2.2. Transformer-Based Methods
With Transformer’s robust global feature extraction capabilities, extracting global features has become easier in recent years. Researchers’ work is also not restricted to CNNs. For example, Ren et al. [29] used an inception Transformer to merge end-to-end CNNs, greatly increasing the hyperspectral land classification accuracy. Zhao et al. [30] used a two-branch network consisting of a CNN and a Transformer for fusing heterogeneous information from multiple sources and improving the efficiency of feature classification. Zhao et al. [31] concatenated a CNN and Transformer to form a hybrid network, named convolution Transformer fusion splicing network (CTFSN), effectively integrating local and global features of multi-source remote sensing data through the use of channel stacking and pixel-by-pixel summation. Sun et al. [32] enhanced the joint classification model’s performance by end-to-end training by combining Transformer-based feature learning with feature extraction of a multi-scale 3D–2D hybrid CNN. Roy et al. [33] extended the basic structure of the Transformer according to the characteristics of multi-source remote sensing data, so that the query (Q), key (K) and value (V) of the self-attention module are taken from different data. Kang et al. [34] also improved the traditional Transformer network by proposing a Multiscale Head Selection Transformer (MHST) network aimed at obtaining spectral and spatial information at different scales and reducing the redundancy of features. Wang et al. [35] combined a three-branch cascade CNN with vectorized pixel group Transformer (VPGT) to obtain more detailed global information and alleviate the overfitting problem. Zhang et al. [36] proposed a new method called multimodal Transformer network (MTNet) to capture shared features of hyperspectral and LiDAR data. Ding et al. [37] proposed the global local Transformer network (Glt Net), which fully utilizes the advantages of the CNN in representing local features and of the Transformer in learning long-range dependencies. Although the Transformer can extract the long-distance dependencies between images well, its parallel processing mechanism makes it inefficient in inference efficiency, and also has high memory requirements, so it is not suitable for processing large-capacity multi-source remote sensing image fusion classification tasks and needs to be further optimized.
3. Methodology
3.1. Overall Framework
In this section, we will elaborate on the details of TCPSNet, primarily focusing on four components: dynamic multi-scale feature extraction module (Dy-MFEM), multimodal cross-attention module (MCAM), cross-pseudo-siamese learning module (CPSLM) as well as the multimodal mixed fusion method, shown in Figure 1. Using the fusion of HSI and LiDAR data as an example, firstly, we use Dy-MFEM to extract the shallow features of the two kinds of data, respectively, and then we use a four-branch network to extract the deep features of HSI and LiDAR data using the MCAM and CPSLM, respectively, in which the two outputs obtained from the MCAM are directly involved in the decision-level fusion, and the two outputs obtained from the CPSLM will first undergo a feature-level fusion to obtain a new feature, and then the three outputs including the new feature are fused together with the two outputs of the MCAM at the decision level, and finally the classification results are generated by decision-level fusion.

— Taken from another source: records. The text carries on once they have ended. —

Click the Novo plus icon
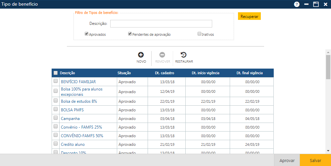This screenshot has width=331, height=166. [141, 55]
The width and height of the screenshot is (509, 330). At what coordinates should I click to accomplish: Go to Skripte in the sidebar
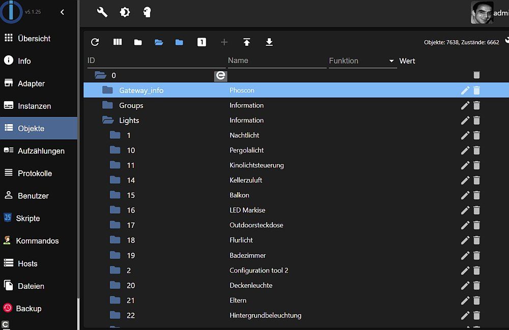[x=27, y=218]
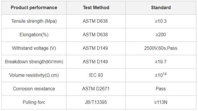Select the Volume resistivity(Ω.cm) cell
The height and width of the screenshot is (111, 198).
(x=34, y=75)
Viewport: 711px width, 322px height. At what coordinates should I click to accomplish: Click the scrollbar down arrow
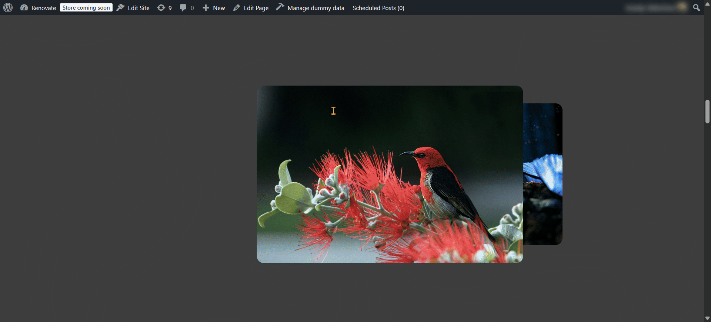point(707,318)
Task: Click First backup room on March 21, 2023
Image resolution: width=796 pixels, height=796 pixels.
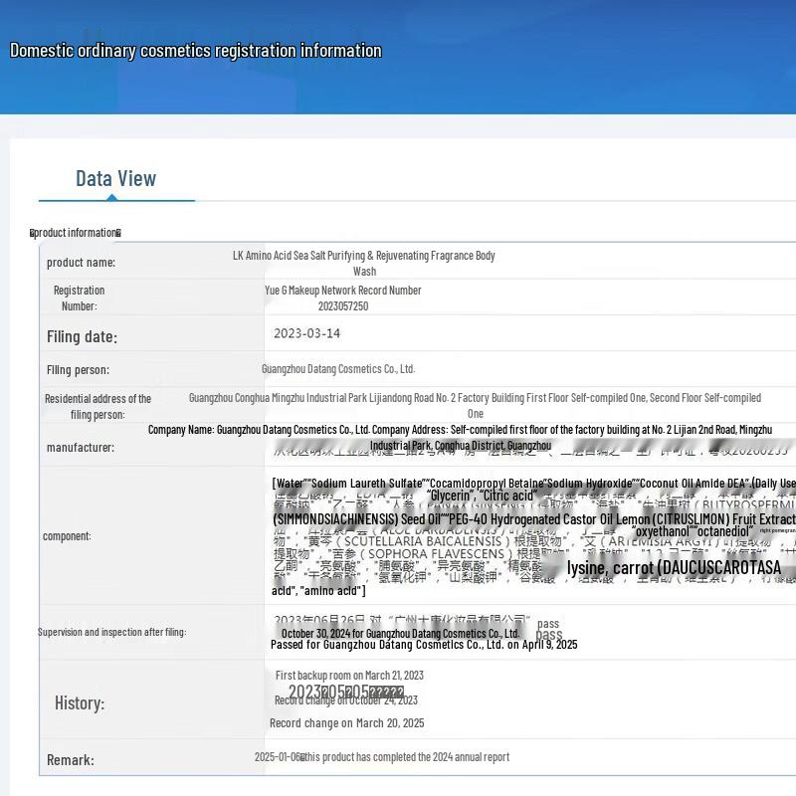Action: [349, 675]
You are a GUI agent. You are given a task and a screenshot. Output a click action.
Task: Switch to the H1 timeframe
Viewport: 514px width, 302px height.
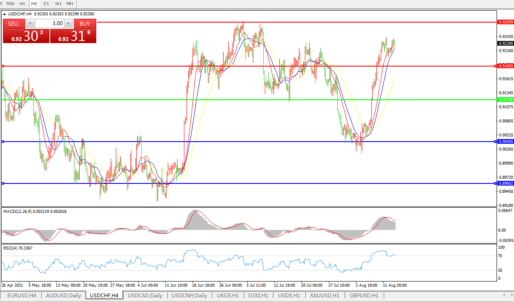(22, 3)
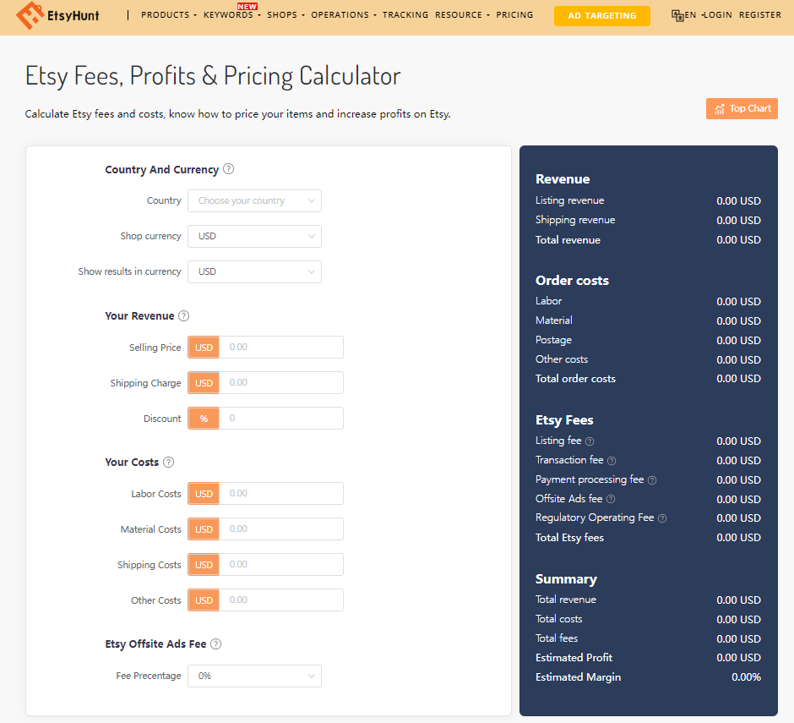This screenshot has height=723, width=794.
Task: Click the Listing fee tooltip icon
Action: [x=589, y=441]
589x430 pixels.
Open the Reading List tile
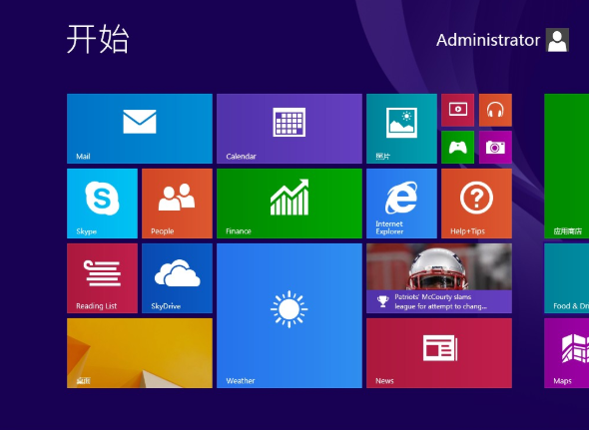(x=102, y=278)
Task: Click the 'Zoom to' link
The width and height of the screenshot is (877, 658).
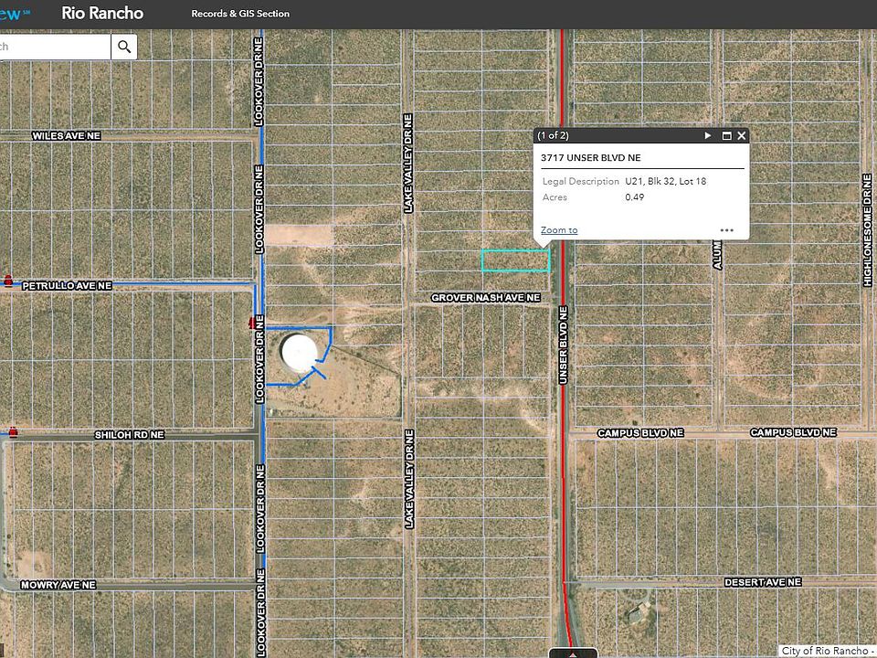Action: [x=558, y=230]
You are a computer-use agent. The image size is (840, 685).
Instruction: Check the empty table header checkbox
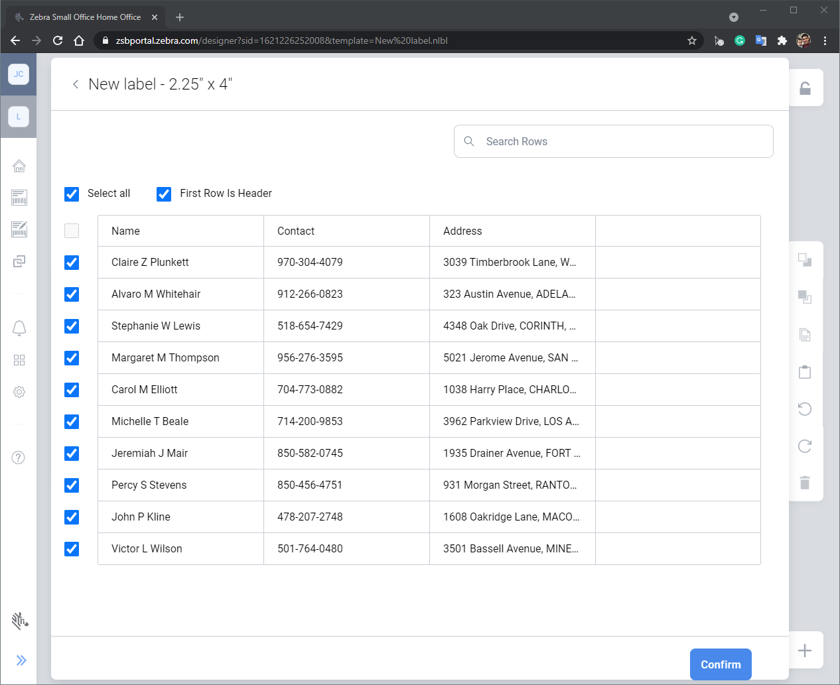[x=72, y=230]
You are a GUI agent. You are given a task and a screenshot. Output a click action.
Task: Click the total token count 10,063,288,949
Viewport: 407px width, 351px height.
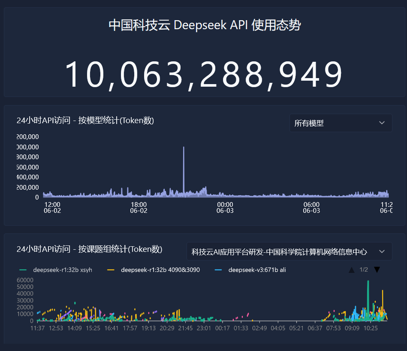click(204, 75)
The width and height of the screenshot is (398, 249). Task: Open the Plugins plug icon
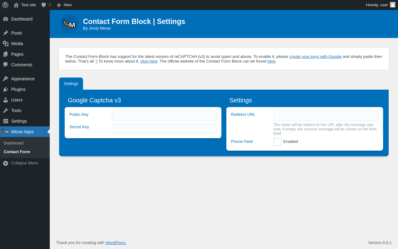pyautogui.click(x=6, y=89)
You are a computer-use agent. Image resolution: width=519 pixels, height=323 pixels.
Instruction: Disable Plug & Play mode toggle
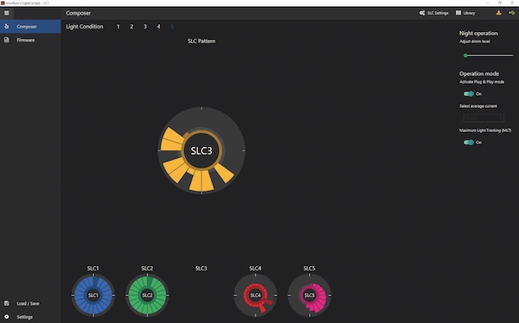coord(468,94)
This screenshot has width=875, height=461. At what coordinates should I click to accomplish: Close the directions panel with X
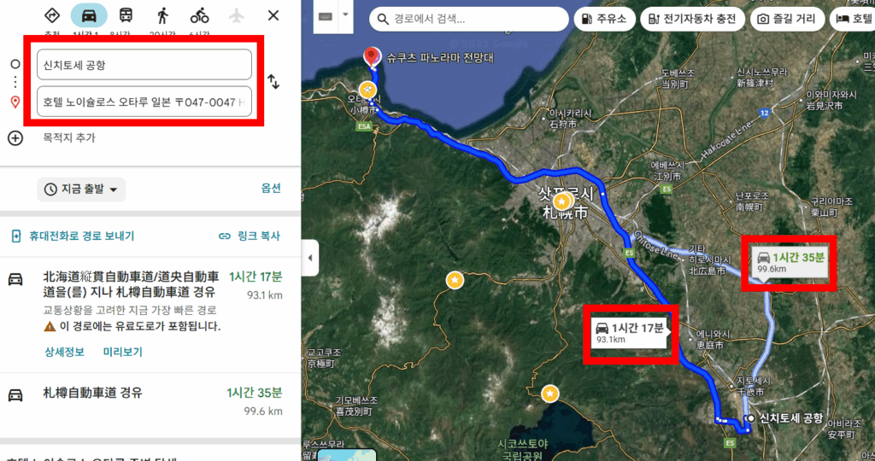(x=273, y=15)
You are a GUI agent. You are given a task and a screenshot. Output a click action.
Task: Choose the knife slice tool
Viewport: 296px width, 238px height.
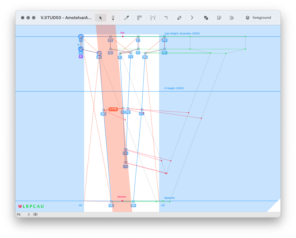[126, 18]
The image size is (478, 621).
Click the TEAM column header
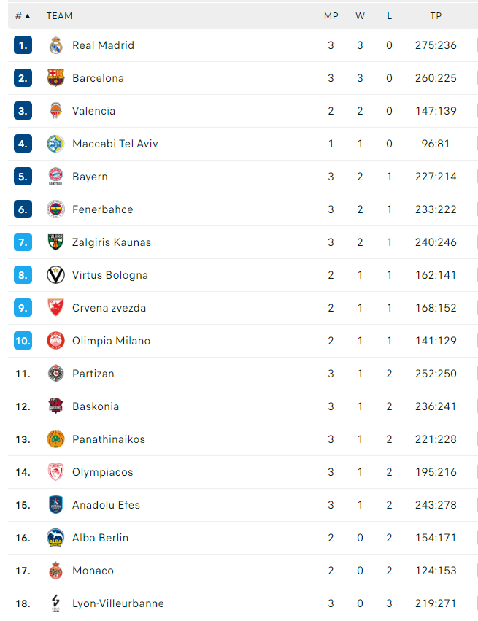(59, 15)
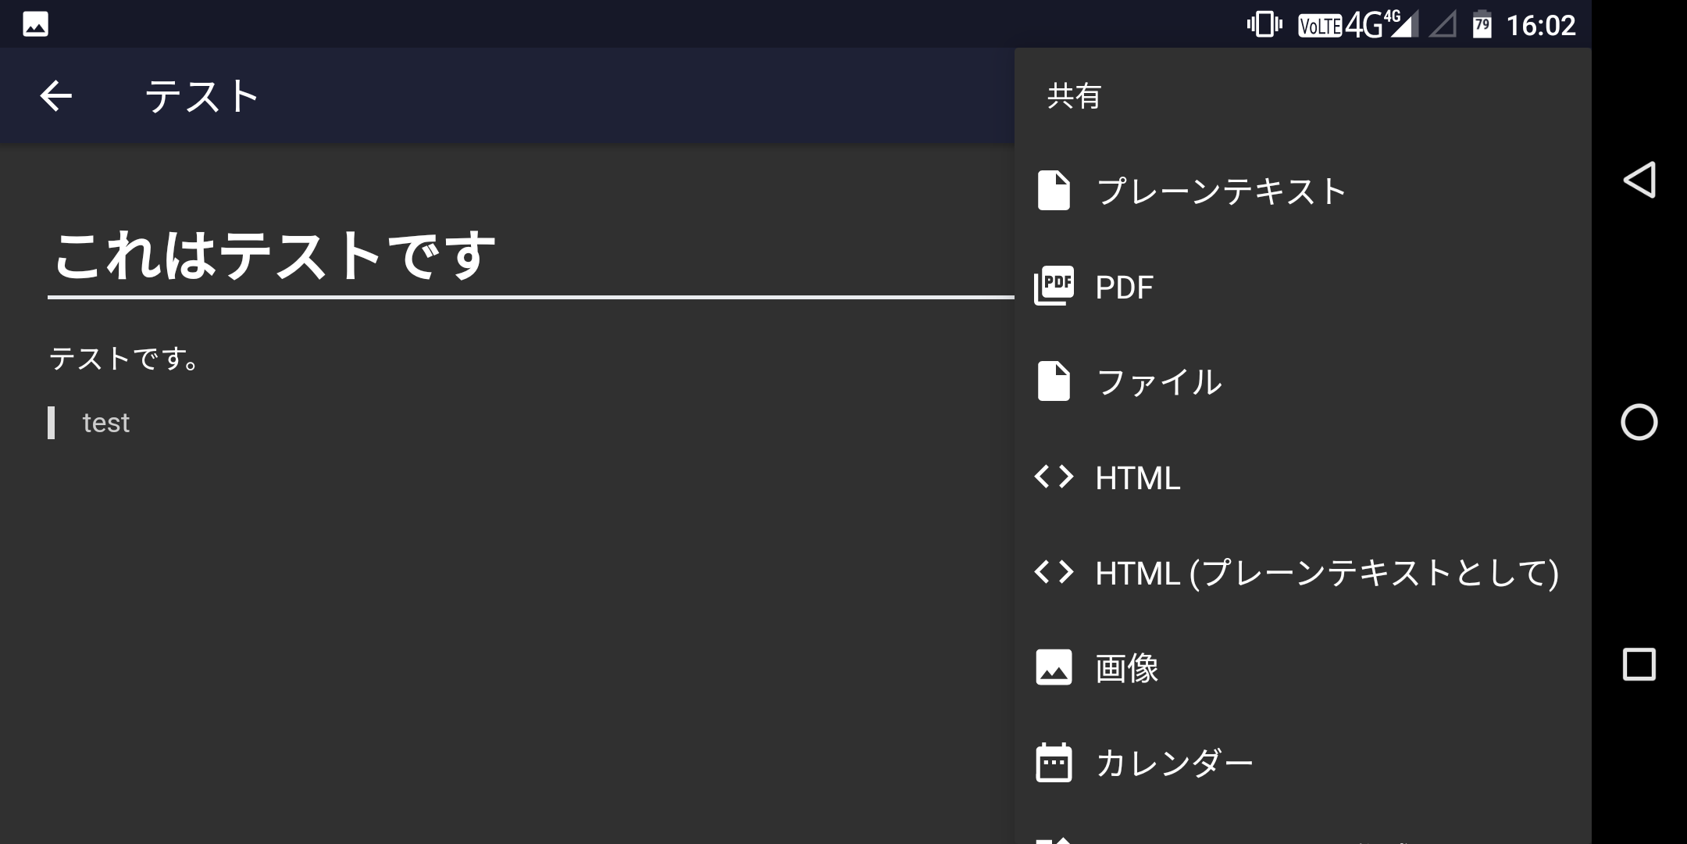Tap the heading これはテストです

274,256
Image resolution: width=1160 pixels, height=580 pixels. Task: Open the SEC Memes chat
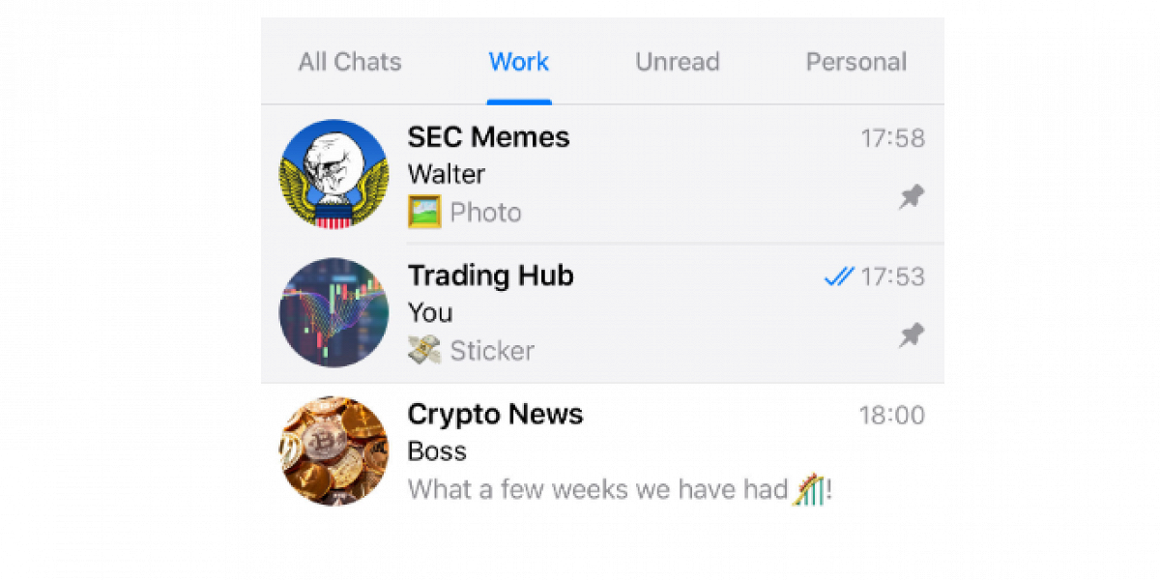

3.2. Dynamic Multi-Scale Feature Extraction Module
First, we use 3D-CNN to extract the spectral and spatial information of HSI data, and 2D-CNN to extract the elevation information of LiDAR data. Meanwhile, this study added a batch channel normalization (BCN) layer and a leaky rectified linear unit (Leaky ReLU) layer after the convolutional layer. BCN combines the advantages of batch normalization (BN) and layer normalization (LN) to adaptively exploit channel and batch correlation. Specifically, it normalizes the spatial dimensions (N, H, W) and channel dimensions (C, H, W), and after normalization, the BCN merges the results using adaptive parameters to avoid the singularity vanishing problem caused by channel normalization. The Leaky ReLU is an improved linear unit that prevents the gradient descent problem by maintaining linearity in the non-negative part and introducing a small slope in the negative part. Then, we designed the combined variable selectivity kernel module (CVSKM) based on the feature that neighboring features have similarity, using the method of adaptively changing the spatial sensing domain in order to enable the network to pay more attention to the wide range of background information of remote sensing images.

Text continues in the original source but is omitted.